## Directions:
A verbatim copy of every record is needed.

## Material to process:
⟨
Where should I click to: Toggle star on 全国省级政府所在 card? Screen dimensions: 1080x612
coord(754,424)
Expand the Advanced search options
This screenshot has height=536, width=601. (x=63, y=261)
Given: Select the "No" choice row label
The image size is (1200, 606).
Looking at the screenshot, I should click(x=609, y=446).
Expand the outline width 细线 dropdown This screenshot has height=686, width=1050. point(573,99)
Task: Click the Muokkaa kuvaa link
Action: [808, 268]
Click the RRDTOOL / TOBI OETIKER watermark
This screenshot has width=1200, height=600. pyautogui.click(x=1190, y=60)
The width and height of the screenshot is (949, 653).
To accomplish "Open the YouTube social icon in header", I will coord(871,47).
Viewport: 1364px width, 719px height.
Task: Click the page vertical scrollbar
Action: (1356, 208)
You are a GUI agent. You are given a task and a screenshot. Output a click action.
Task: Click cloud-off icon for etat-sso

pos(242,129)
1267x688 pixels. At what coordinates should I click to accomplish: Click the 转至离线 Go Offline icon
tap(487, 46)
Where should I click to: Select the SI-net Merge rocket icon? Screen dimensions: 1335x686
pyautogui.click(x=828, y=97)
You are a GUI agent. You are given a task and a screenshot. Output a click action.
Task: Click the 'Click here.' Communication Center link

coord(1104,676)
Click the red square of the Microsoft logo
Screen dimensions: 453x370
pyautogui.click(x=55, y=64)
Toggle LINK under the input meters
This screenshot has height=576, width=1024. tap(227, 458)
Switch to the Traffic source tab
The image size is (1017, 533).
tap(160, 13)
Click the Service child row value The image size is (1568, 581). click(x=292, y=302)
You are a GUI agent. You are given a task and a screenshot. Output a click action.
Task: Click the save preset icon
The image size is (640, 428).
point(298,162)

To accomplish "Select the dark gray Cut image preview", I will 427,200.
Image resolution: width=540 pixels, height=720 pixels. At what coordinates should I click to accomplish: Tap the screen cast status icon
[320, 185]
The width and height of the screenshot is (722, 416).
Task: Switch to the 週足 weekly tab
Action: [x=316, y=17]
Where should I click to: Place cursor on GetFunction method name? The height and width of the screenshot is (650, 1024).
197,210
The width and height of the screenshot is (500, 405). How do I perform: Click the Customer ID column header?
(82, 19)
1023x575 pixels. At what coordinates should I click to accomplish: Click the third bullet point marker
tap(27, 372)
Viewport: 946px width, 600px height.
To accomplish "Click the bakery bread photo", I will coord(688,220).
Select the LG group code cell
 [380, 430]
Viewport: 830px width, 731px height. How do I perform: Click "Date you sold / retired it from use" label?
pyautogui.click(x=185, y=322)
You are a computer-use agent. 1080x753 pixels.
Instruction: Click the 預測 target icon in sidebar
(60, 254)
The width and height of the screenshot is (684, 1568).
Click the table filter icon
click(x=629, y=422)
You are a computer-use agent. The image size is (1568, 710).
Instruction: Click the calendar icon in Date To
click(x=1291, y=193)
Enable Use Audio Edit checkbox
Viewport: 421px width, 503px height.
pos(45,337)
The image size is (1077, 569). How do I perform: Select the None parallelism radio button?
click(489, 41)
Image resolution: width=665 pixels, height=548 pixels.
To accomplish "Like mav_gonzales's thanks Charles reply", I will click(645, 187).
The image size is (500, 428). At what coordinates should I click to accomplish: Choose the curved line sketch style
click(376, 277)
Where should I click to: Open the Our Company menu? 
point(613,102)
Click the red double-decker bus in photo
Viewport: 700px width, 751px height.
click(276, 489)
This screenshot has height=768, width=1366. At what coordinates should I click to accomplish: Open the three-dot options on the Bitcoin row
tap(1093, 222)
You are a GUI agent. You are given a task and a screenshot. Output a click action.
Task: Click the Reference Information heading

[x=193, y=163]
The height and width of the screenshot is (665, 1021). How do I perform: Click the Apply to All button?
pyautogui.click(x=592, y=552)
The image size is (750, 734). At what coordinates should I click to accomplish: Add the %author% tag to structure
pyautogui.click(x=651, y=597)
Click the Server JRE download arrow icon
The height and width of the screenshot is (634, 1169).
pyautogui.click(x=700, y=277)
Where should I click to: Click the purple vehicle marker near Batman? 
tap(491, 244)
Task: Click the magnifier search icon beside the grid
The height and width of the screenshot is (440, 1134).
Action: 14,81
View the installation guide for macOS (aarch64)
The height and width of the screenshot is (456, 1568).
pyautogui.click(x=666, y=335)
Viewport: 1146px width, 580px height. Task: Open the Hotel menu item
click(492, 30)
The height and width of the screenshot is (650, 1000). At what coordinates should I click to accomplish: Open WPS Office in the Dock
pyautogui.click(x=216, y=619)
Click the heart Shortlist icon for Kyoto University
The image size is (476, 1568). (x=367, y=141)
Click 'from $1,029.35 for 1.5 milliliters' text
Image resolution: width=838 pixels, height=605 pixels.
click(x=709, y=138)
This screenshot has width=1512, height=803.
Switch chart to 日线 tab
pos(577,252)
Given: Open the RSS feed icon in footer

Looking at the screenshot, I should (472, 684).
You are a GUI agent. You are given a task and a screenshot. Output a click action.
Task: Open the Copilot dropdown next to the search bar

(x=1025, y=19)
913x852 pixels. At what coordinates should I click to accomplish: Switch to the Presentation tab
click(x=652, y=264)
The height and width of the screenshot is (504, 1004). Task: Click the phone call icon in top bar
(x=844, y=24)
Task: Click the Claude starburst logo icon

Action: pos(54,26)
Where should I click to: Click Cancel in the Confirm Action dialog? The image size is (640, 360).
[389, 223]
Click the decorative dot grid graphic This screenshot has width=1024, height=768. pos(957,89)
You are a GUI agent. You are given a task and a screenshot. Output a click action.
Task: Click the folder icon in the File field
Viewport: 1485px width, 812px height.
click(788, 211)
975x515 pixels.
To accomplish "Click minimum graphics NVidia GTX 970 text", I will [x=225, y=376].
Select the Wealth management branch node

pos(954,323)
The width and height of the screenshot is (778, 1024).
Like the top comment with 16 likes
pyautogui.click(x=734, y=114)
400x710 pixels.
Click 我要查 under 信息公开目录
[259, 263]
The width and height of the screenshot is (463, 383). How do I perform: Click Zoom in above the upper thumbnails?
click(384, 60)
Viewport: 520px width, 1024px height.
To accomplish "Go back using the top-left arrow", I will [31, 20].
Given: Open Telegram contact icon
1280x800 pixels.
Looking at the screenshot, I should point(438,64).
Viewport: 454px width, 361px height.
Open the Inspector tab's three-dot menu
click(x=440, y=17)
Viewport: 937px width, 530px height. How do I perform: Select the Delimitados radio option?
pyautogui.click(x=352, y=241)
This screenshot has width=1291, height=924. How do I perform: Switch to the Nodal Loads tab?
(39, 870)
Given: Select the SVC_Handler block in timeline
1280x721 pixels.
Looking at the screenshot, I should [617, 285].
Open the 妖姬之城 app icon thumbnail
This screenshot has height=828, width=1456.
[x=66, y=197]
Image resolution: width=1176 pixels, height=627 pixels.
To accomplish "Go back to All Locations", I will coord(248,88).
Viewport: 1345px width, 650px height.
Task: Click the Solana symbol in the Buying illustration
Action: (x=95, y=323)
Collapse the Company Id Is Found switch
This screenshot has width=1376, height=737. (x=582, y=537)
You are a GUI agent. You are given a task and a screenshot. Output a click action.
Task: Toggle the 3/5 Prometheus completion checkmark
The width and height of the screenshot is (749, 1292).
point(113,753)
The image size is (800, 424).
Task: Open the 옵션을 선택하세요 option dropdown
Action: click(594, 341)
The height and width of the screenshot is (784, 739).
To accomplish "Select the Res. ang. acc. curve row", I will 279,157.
⟩
## Output for this exercise:
Where should I click to: Toggle star on 全国省级政府所在 card? Screen dimensions: 1080x612
coord(754,424)
Expand the Advanced search options
This screenshot has height=536, width=601. (x=63, y=261)
Given: Select the "No" choice row label
The image size is (1200, 606).
Looking at the screenshot, I should click(x=609, y=446).
Expand the outline width 细线 dropdown This screenshot has height=686, width=1050. point(573,99)
Task: Click the Muokkaa kuvaa link
Action: [808, 268]
Click the RRDTOOL / TOBI OETIKER watermark
This screenshot has width=1200, height=600. pyautogui.click(x=1190, y=60)
The width and height of the screenshot is (949, 653).
To accomplish "Open the YouTube social icon in header", I will coord(871,47).
Viewport: 1364px width, 719px height.
Task: Click the page vertical scrollbar
Action: (1356, 208)
You are a GUI agent. You are given a task and a screenshot. Output a click action.
Task: Click cloud-off icon for etat-sso

pos(242,129)
1267x688 pixels. At what coordinates should I click to accomplish: Click the 转至离线 Go Offline icon
tap(487, 46)
Where should I click to: Select the SI-net Merge rocket icon? Screen dimensions: 1335x686
pyautogui.click(x=828, y=97)
You are a GUI agent. You are given a task and a screenshot. Output a click action.
Task: Click the 'Click here.' Communication Center link

coord(1104,676)
Click the red square of the Microsoft logo
Screen dimensions: 453x370
pyautogui.click(x=55, y=64)
Toggle LINK under the input meters
This screenshot has height=576, width=1024. tap(227, 458)
Switch to the Traffic source tab
The image size is (1017, 533).
tap(160, 13)
Click the Service child row value The image size is (1568, 581). click(x=292, y=302)
You are a GUI agent. You are given a task and a screenshot. Output a click action.
Task: Click the save preset icon
The image size is (640, 428).
point(298,162)

To accomplish "Select the dark gray Cut image preview", I will 427,200.
Image resolution: width=540 pixels, height=720 pixels. At what coordinates should I click to accomplish: Tap the screen cast status icon
[320, 185]
The width and height of the screenshot is (722, 416).
Task: Switch to the 週足 weekly tab
Action: [x=316, y=17]
Where should I click to: Place cursor on GetFunction method name? The height and width of the screenshot is (650, 1024).
197,210
The width and height of the screenshot is (500, 405). How do I perform: Click the Customer ID column header?
(82, 19)
1023x575 pixels. At what coordinates should I click to accomplish: Click the third bullet point marker
tap(27, 372)
Viewport: 946px width, 600px height.
To accomplish "Click the bakery bread photo", I will coord(688,220).
Select the LG group code cell
 [380, 430]
Viewport: 830px width, 731px height. How do I perform: Click "Date you sold / retired it from use" label?
pyautogui.click(x=185, y=322)
You are a computer-use agent. 1080x753 pixels.
Instruction: Click the 預測 target icon in sidebar
(60, 254)
The width and height of the screenshot is (684, 1568).
Click the table filter icon
click(x=629, y=422)
You are a computer-use agent. The image size is (1568, 710).
Instruction: Click the calendar icon in Date To
click(x=1291, y=193)
Enable Use Audio Edit checkbox
Viewport: 421px width, 503px height.
pos(45,337)
The image size is (1077, 569). How do I perform: Select the None parallelism radio button?
click(489, 41)
Image resolution: width=665 pixels, height=548 pixels.
To accomplish "Like mav_gonzales's thanks Charles reply", I will click(645, 187).
The image size is (500, 428). At what coordinates should I click to accomplish: Choose the curved line sketch style
click(376, 277)
Where should I click to: Open the Our Company menu? 
point(613,102)
Click the red double-decker bus in photo
Viewport: 700px width, 751px height.
click(276, 489)
This screenshot has height=768, width=1366. At what coordinates should I click to accomplish: Open the three-dot options on the Bitcoin row
tap(1093, 222)
You are a GUI agent. You are given a task and a screenshot. Output a click action.
Task: Click the Reference Information heading

[x=193, y=163]
The height and width of the screenshot is (665, 1021). How do I perform: Click the Apply to All button?
pyautogui.click(x=592, y=552)
The image size is (750, 734). At what coordinates should I click to accomplish: Add the %author% tag to structure
pyautogui.click(x=651, y=597)
Click the Server JRE download arrow icon
The height and width of the screenshot is (634, 1169).
pyautogui.click(x=700, y=277)
Where should I click to: Click the purple vehicle marker near Batman? 
tap(491, 244)
Task: Click the magnifier search icon beside the grid
The height and width of the screenshot is (440, 1134).
Action: 14,81
View the installation guide for macOS (aarch64)
The height and width of the screenshot is (456, 1568).
pyautogui.click(x=666, y=335)
Viewport: 1146px width, 580px height. Task: Open the Hotel menu item
click(492, 30)
The height and width of the screenshot is (650, 1000). At what coordinates should I click to accomplish: Open WPS Office in the Dock
pyautogui.click(x=216, y=619)
Click the heart Shortlist icon for Kyoto University
The image size is (476, 1568). (x=367, y=141)
Click 'from $1,029.35 for 1.5 milliliters' text
Image resolution: width=838 pixels, height=605 pixels.
click(x=709, y=138)
This screenshot has width=1512, height=803.
Switch chart to 日线 tab
pos(577,252)
Given: Open the RSS feed icon in footer

Looking at the screenshot, I should (472, 684).
You are a GUI agent. You are given a task and a screenshot. Output a click action.
Task: Open the Copilot dropdown next to the search bar

(x=1025, y=19)
913x852 pixels. At what coordinates should I click to accomplish: Switch to the Presentation tab
click(x=652, y=264)
The height and width of the screenshot is (504, 1004). Task: Click the phone call icon in top bar
(x=844, y=24)
Task: Click the Claude starburst logo icon

Action: pos(54,26)
Where should I click to: Click Cancel in the Confirm Action dialog? The image size is (640, 360).
[389, 223]
Click the decorative dot grid graphic This screenshot has width=1024, height=768. pos(957,89)
You are a GUI agent. You are given a task and a screenshot. Output a click action.
Task: Click the folder icon in the File field
Viewport: 1485px width, 812px height.
click(788, 211)
975x515 pixels.
To accomplish "Click minimum graphics NVidia GTX 970 text", I will [x=225, y=376].
Select the Wealth management branch node

pos(954,323)
The width and height of the screenshot is (778, 1024).
Like the top comment with 16 likes
pyautogui.click(x=734, y=114)
400x710 pixels.
Click 我要查 under 信息公开目录
[259, 263]
The width and height of the screenshot is (463, 383). How do I perform: Click Zoom in above the upper thumbnails?
click(384, 60)
Viewport: 520px width, 1024px height.
To accomplish "Go back using the top-left arrow", I will [31, 20].
Given: Open Telegram contact icon
1280x800 pixels.
Looking at the screenshot, I should point(438,64).
Viewport: 454px width, 361px height.
Open the Inspector tab's three-dot menu
click(x=440, y=17)
Viewport: 937px width, 530px height. How do I perform: Select the Delimitados radio option?
pyautogui.click(x=352, y=241)
This screenshot has width=1291, height=924. How do I perform: Switch to the Nodal Loads tab?
(39, 870)
Given: Select the SVC_Handler block in timeline
1280x721 pixels.
Looking at the screenshot, I should [617, 285].
Open the 妖姬之城 app icon thumbnail
This screenshot has height=828, width=1456.
[x=66, y=197]
Image resolution: width=1176 pixels, height=627 pixels.
To accomplish "Go back to All Locations", I will coord(248,88).
Viewport: 1345px width, 650px height.
Task: Click the Solana symbol in the Buying illustration
Action: (x=95, y=323)
Collapse the Company Id Is Found switch
This screenshot has width=1376, height=737. (x=582, y=537)
You are a GUI agent. You are given a task and a screenshot. Output a click action.
Task: Toggle the 3/5 Prometheus completion checkmark
The width and height of the screenshot is (749, 1292).
point(113,753)
The image size is (800, 424).
Task: Open the 옵션을 선택하세요 option dropdown
Action: click(594, 341)
The height and width of the screenshot is (784, 739).
To accomplish "Select the Res. ang. acc. curve row", I will 279,157.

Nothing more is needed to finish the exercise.